Conference Coverage

CT for evaluating pulmonary embolism overused

Key clinical point: The recommended approach to evaluating suspected pulmonary embolism was underutilized in VA facilities.

Major finding: 85% of respondents said incorporation of a clinical decision rule plus highly sensitive D-dimer was not required prior to CTPA.

Study details: Analysis of 120 survey questionnaires completed by individuals working in Veterans Integrated Service Networks and medical centers.

Disclosures: Study authors reported no conflicts of interest.

Source: Hsu N et al. CHEST 2018 Oct. doi: 10/1016/j.chest.2018.08.937.


 

REPORTING FROM CHEST 2018

– The recommended approach to evaluating suspected pulmonary embolism is “greatly underutilized” in the Veterans Health Administration system, Nancy Hsu, MD, said at the annual meeting of the American College of Chest Physicians.

Dr. Nancy Hsu of the VA Greater Los Angeles Healthcare System Andrew Bowser/MDedge News

Dr. Nancy Hsu

Most Veterans Affairs sites did not require incorporation of a clinical decision rule (CDR) and highly sensitive D-dimer prior to ordering CT pulmonary angiography (CTPA) for suspected pulmonary embolism (PE), according to results of a survey by Dr.
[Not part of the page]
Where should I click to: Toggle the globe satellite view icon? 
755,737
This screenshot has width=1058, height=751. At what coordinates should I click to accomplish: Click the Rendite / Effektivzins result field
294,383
Hsu and her coinvestigator, Guy Soo Hoo, MD.

While CTPA has become the imaging modality of choice for evaluating suspected PE, it is overused and potentially avoidable in one-third of cases, said Dr. Hsu, who is with the VA Greater Los Angeles Healthcare System.

“In the 10 years following the advent of CTPA use, there was a 14-fold increase in usage, but there was no change in mortality,” Dr. Hsu said. “This is consistent with overdiagnosis.”

Indiscriminate use of CTPA results in unnecessary and avoidable radiation exposure, contrast-related reactions, and treatment-related bleeding, Dr. Hsu said.

Dr. Hsu and Dr. Soo Hoo surveyed 606 individuals at 18 Veterans Integrated Service Networks (VISNs) and 143 medical centers. A total of 120 fully completed questionnaires were analyzed.

Most respondents (63%) were chiefs, and 80% had 11+ years of experience, Dr. Hsu reported.

Almost all respondents (85%) said CDR with or without D-dimer was not required before ordering a CTPA, survey results show, while only about 7% required both.

“A very small minority of [Veterans Integrated Service Networks], or geographic regions, contained even one hospital that adhered to the guidelines,” Dr. Hsu added.

Though further analysis was limited by sample size, the average CTPA yield for PE appeared to be higher when both components were used in the evaluation, according to Dr. Hsu, who noted an 11.9% yield for CDR plus D-dimer.

Use of CTPA appeared lower at sites with CDR and D-dimer testing, Dr. Hsu added.

These results suggest a need for further research to compare CTPA use and yield in sites that have the algorithm in place, Dr. Hsu told attendees at the meeting.

Adherence to the CDR plus D-dimer diagnostic strategy is “modest at best” despite being a Top 5 Choosing Wisely recommendation in pulmonary medicine, Dr. Hsu told attendees.

The biggest barrier to optimal practice may be the fear of having a patient who “falls through the cracks” based on false-negative CDR and D-dimer data, according to Dr. Hsu.

On the other hand, judicious use of CTPA likely avoids negative sequelae related to radiation, contrast exposure, and treatment-related bleeding, Dr. Hsu said.

“It’s all about balancing risks and benefits,” she said from the podium in a discussion of the study results.

Dr. Hsu and Dr. Soo Hoo disclosed that they had no relationships relevant to their research.